Nicosia General Hospital

The amount being paid to some public hospital doctors in overtime and allowances are beyond belief. The audit office’s annual report on Nicosia general hospital recorded a case of a doctor on an annual salary of €76,000 collecting overtime pay of €187,000, and of an assistant head of clinic on the same annual salary collecting €231,000 in allowances and overtime pay.

These were the most extreme examples of the irrational payment system at the hospitals cited by the report, but there was also a director of a clinic on €92,000, who took another €144,000 in allowances and overtime pay, and a lowly doctor on €52,000 with income from allowances reaching €157,000. We are not talking here about top medical consultants who can command high rewards because of their unequalled expertise but ordinary specialists taking advantage of union agreements to line their pockets.

It would be interesting to know if any doctors in private hospitals are paid overtime or are entitled to special allowances for working in the afternoons. In fact, the private hospitals that are part of Gesy are paid according to medical actions, regardless of when these are carried out. In the public hospitals doctors have the best of both worlds – not only are they well-paid, they also enjoy the benefits of public employees such as paid holidays, sick leave, annual pay increments, retirement bonus and big pensions.

And they can double or triple their income as in the above-mentioned cases by exploiting the host of allowances negotiated over the years by the unions. For example, a hospital doctor who is ‘on call’ will be paid anything between €230 and €850, depending on their specialty, even if they do not visit the hospital.
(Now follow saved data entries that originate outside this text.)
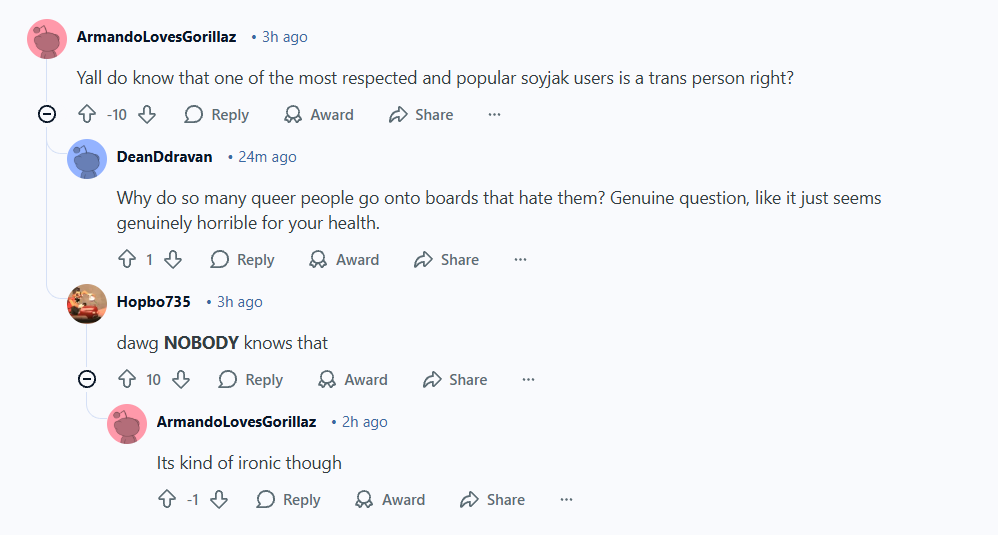
Task: Give Award to DeanDdravan's comment
Action: pyautogui.click(x=344, y=260)
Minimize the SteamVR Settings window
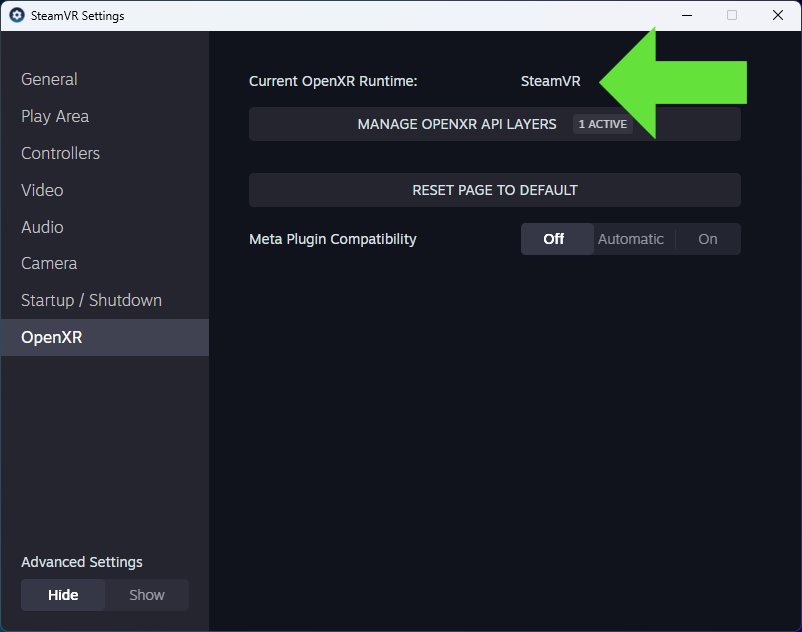The width and height of the screenshot is (802, 632). point(687,15)
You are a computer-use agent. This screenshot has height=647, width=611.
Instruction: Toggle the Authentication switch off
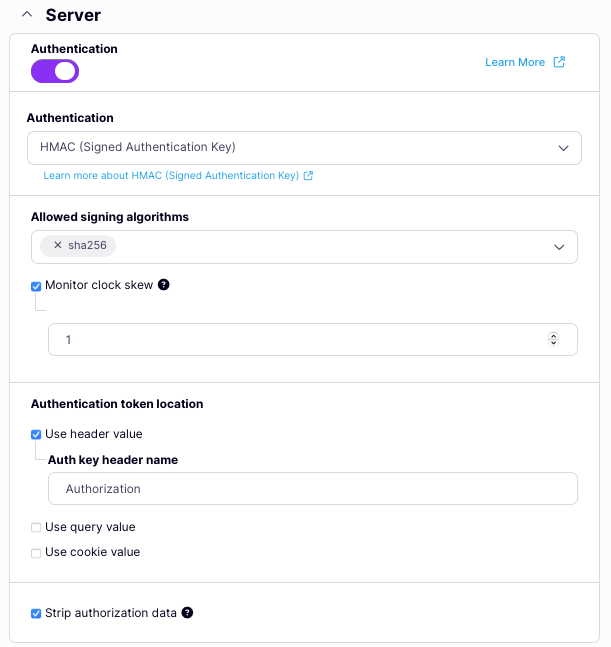[55, 71]
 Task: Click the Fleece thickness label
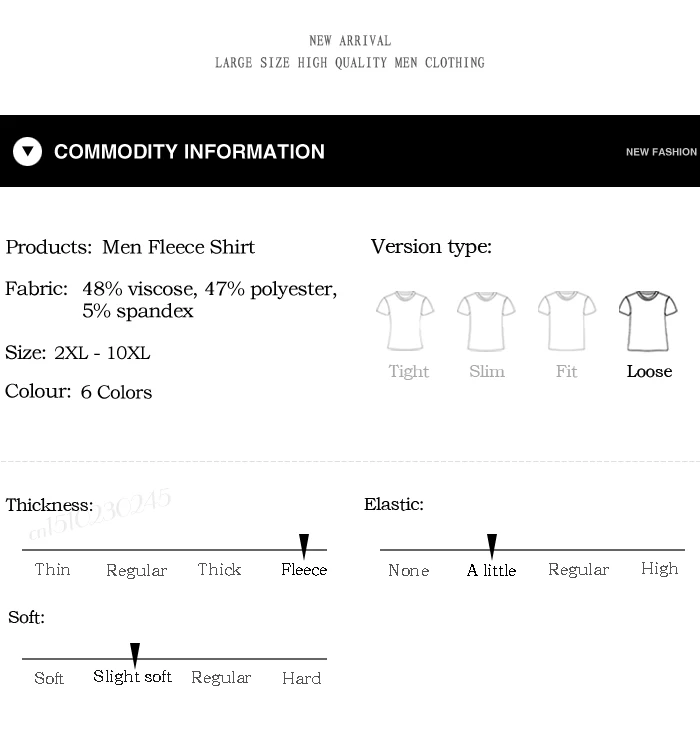click(x=304, y=569)
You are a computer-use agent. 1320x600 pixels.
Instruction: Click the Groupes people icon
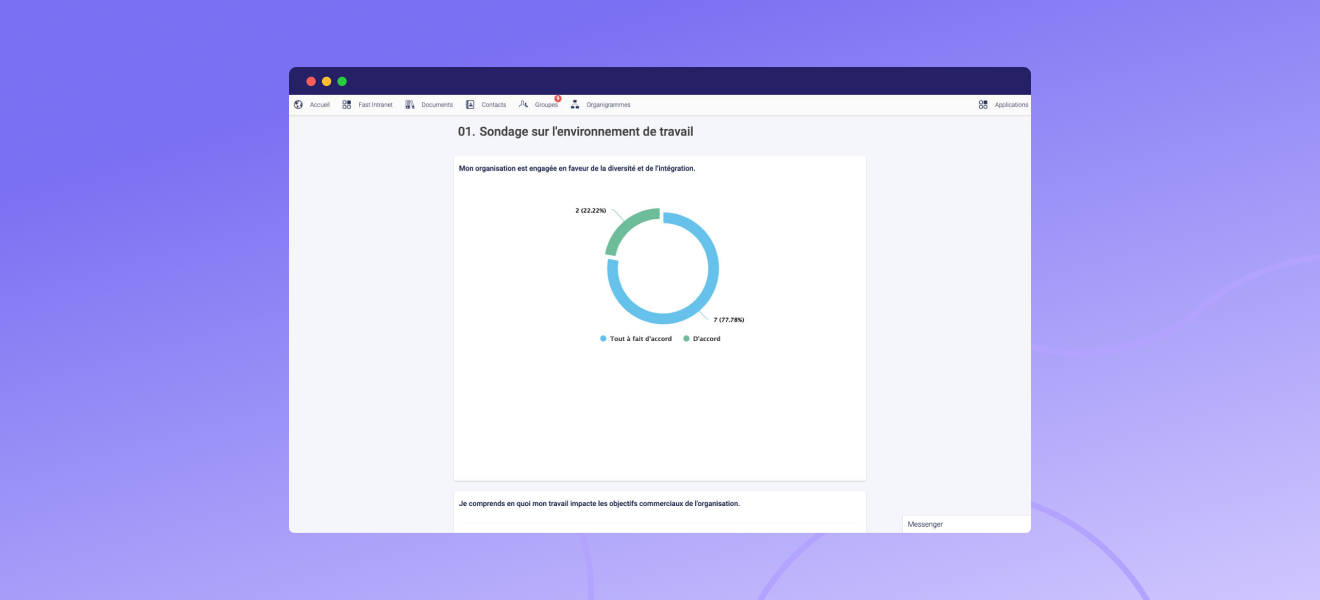pyautogui.click(x=523, y=105)
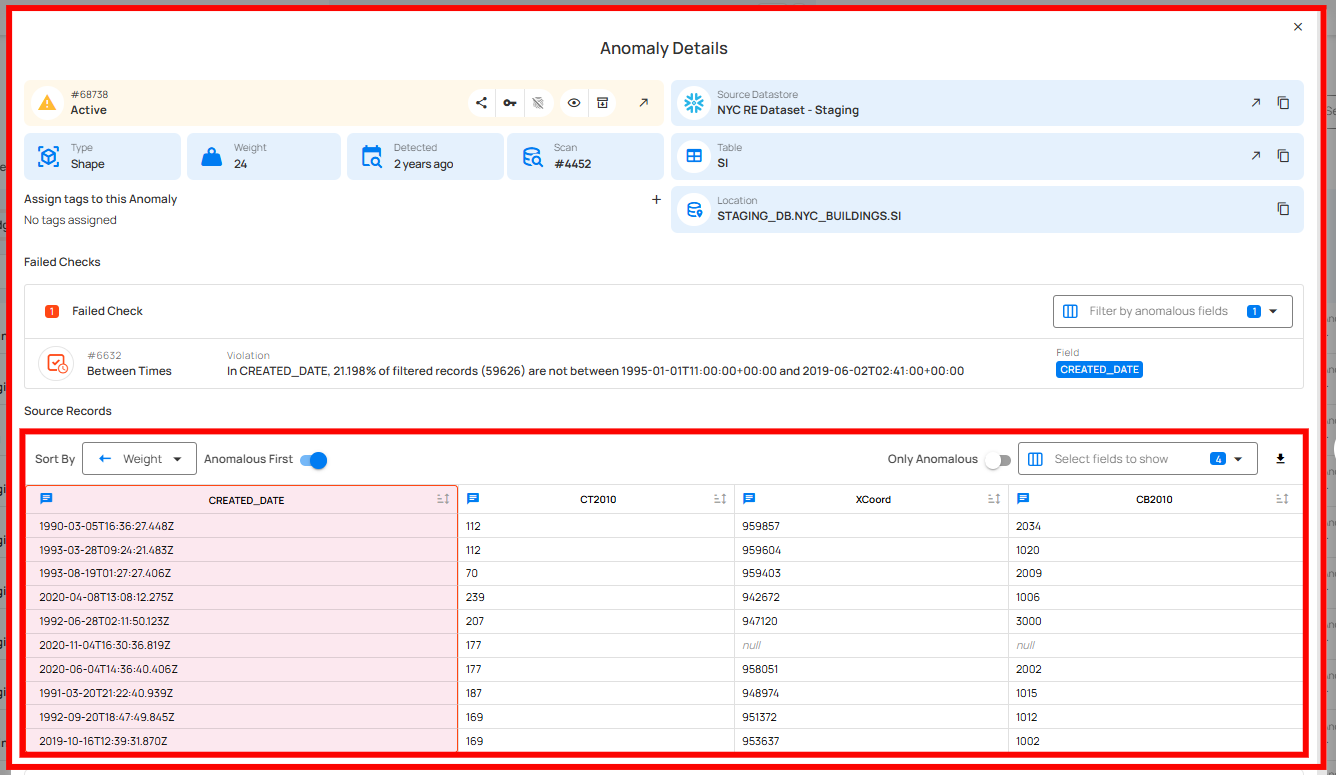Download source records

coord(1280,459)
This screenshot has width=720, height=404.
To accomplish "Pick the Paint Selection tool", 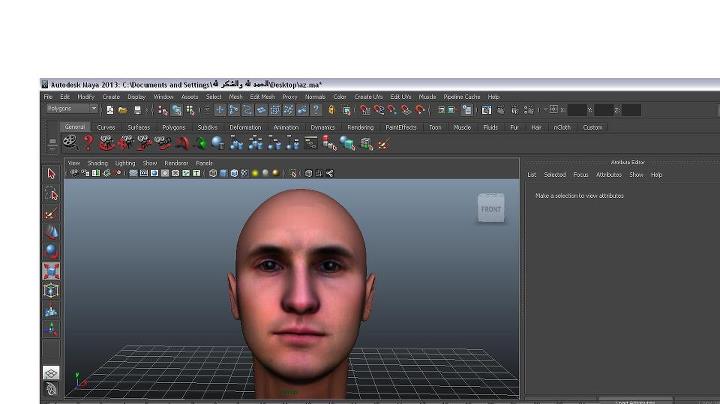I will pos(51,213).

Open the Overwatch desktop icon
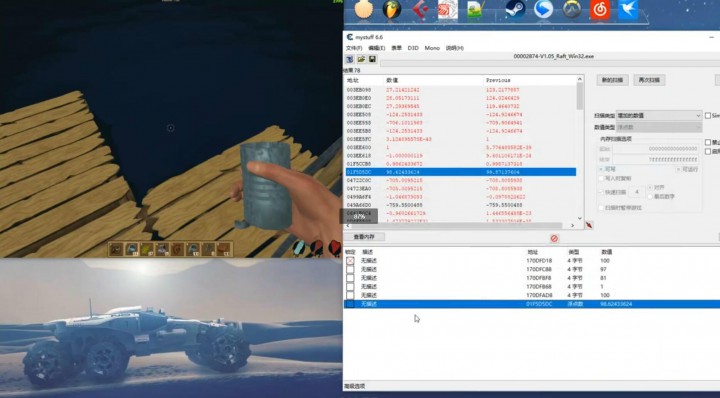[x=572, y=10]
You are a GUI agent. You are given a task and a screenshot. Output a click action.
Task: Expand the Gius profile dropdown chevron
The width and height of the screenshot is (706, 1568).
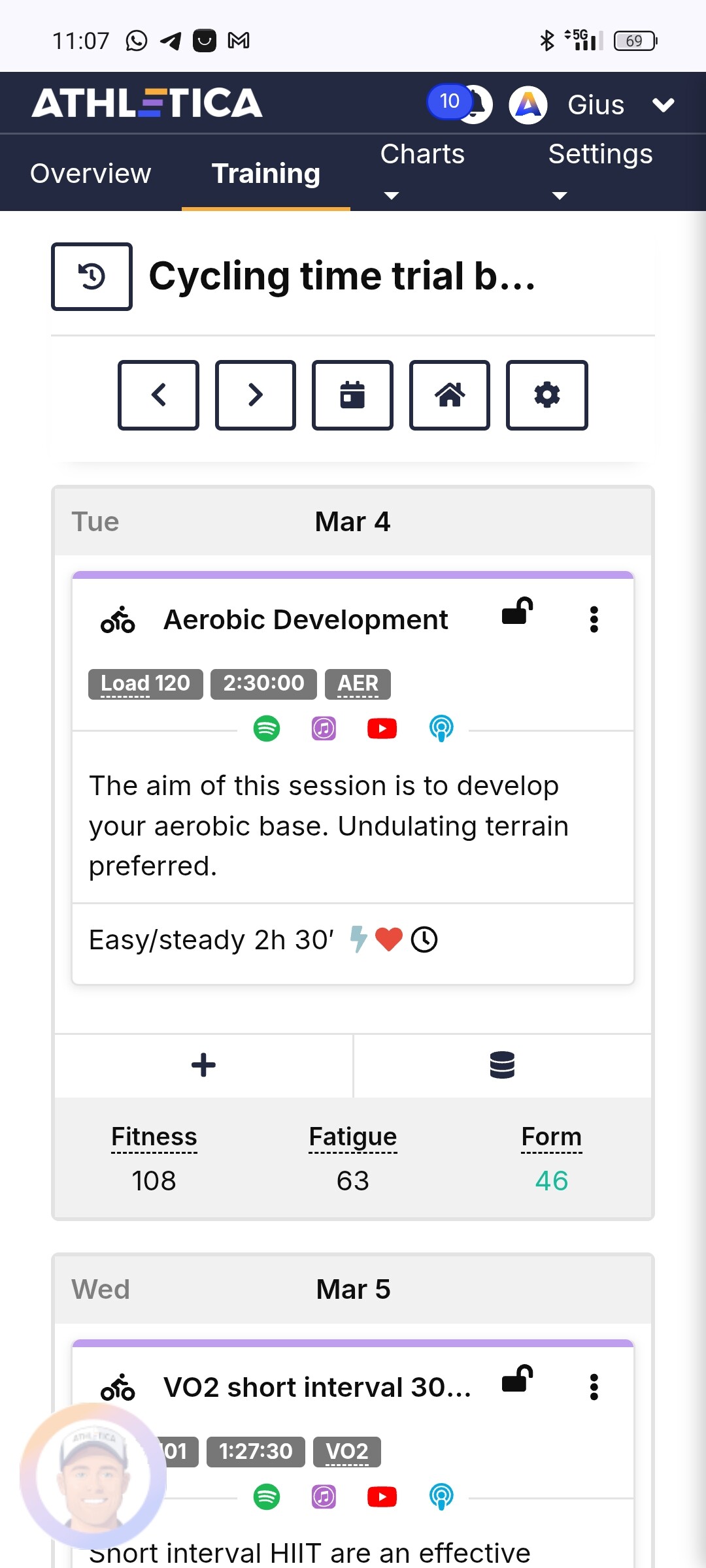(x=663, y=105)

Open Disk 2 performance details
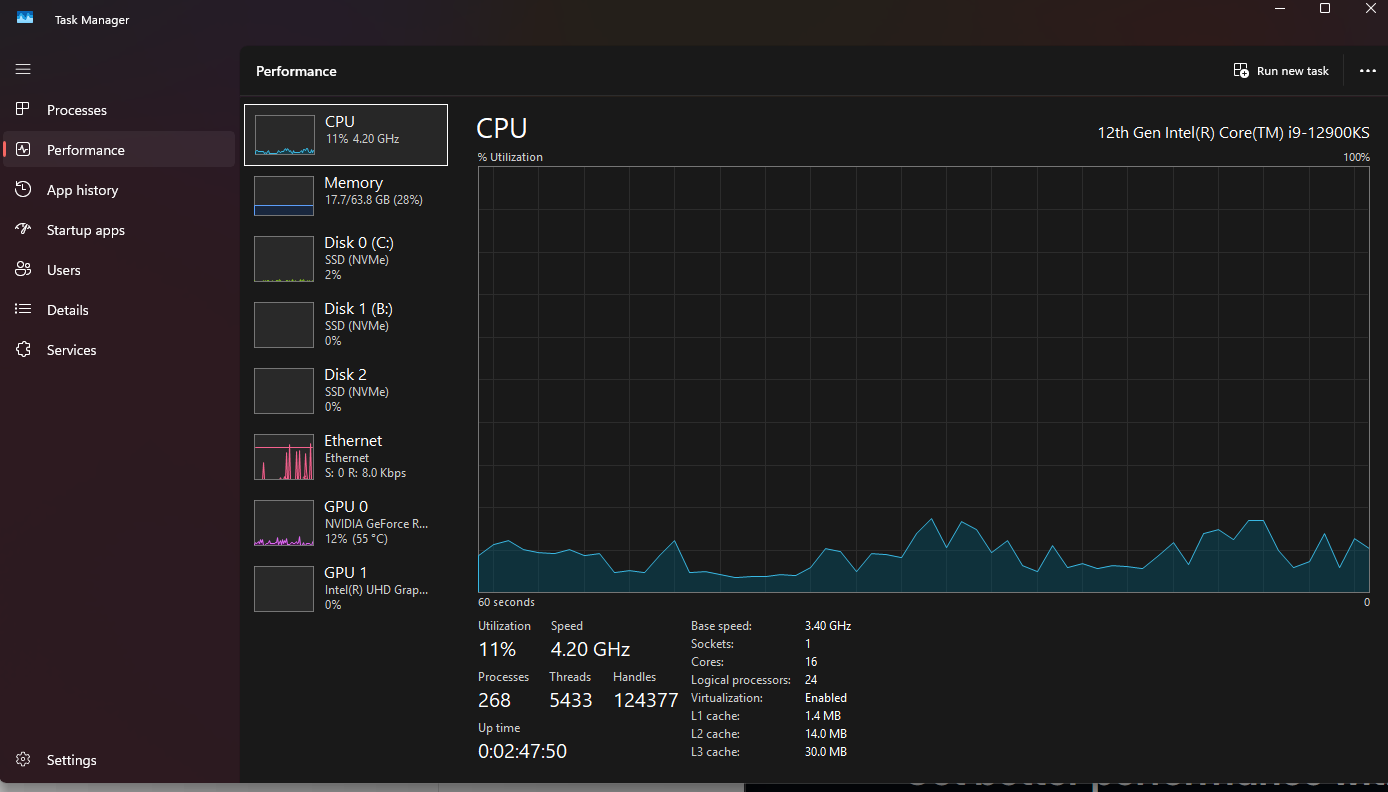click(x=345, y=390)
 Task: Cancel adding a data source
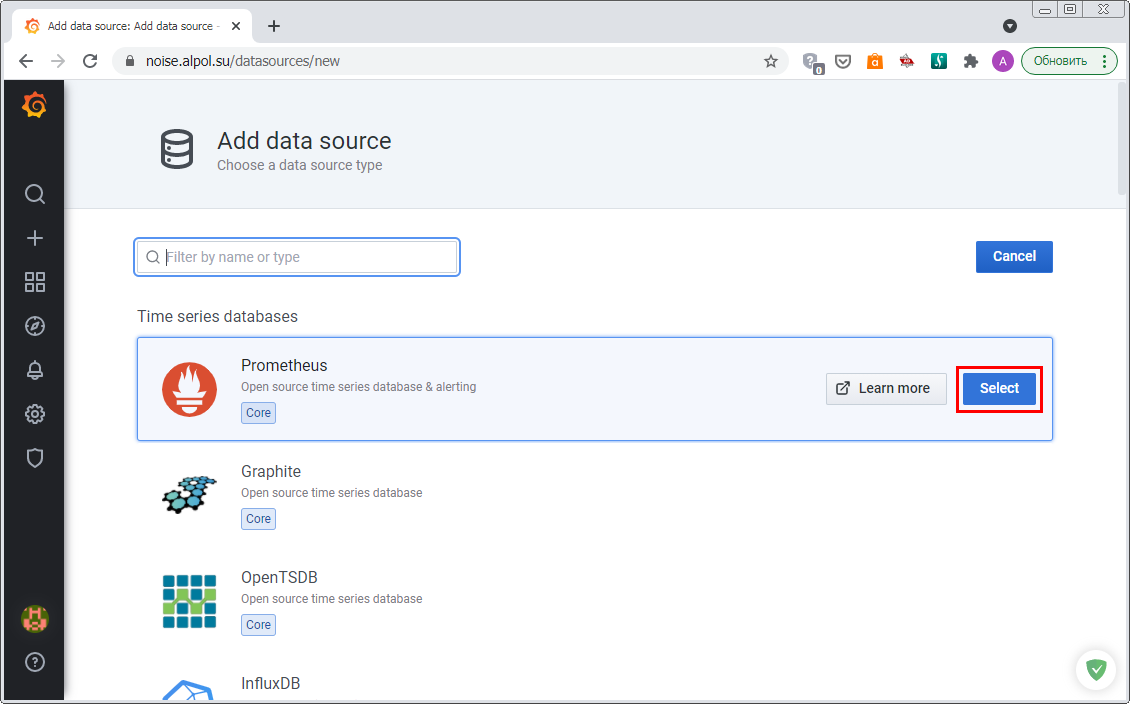tap(1013, 257)
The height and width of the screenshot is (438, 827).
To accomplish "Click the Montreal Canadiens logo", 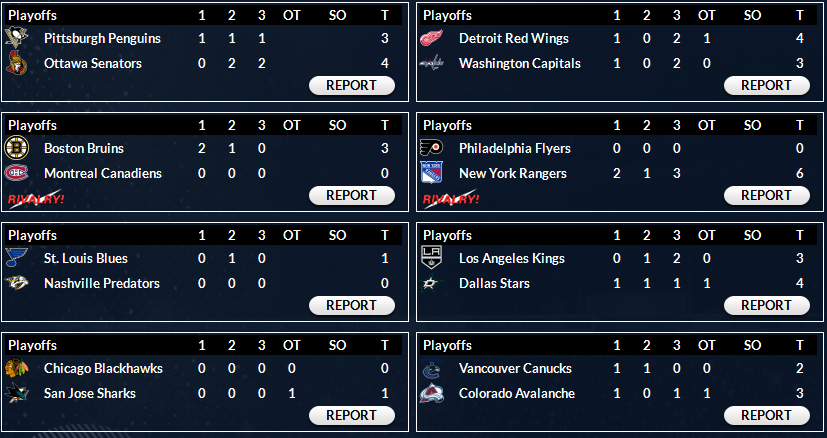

Then there is the additional €1,850 per month paid to all specialist doctors at the hospitals – this was offered by the previous government after many were threatening to leave. The cost per annum of this scandalous waste of the taxpayer’s money at Nicosia General Hospital for 208 specialists was €4.7m in 2022. There was also incentivised pay of about €10,000 per doctor which was paid in 2022, according to the audit report, even though the targets set had not been met.

Public hospitals will never become self-funding when they are paying these obscene amounts to their doctors. This year, the government was to have stopped subsidising the public hospitals, but when the finance minister raised the matter some months ago, he was told this could not happen. An extension of a few years will be given but at this rate public hospitals are more likely to go bankrupt than become self-funding and autonomous. The taxpayer cannot fund this milking of the hospitals by doctors indefinitely.

Unless radical measures are taken soon, the operation of public hospitals will become so costly not even the government would be prepared to fund them.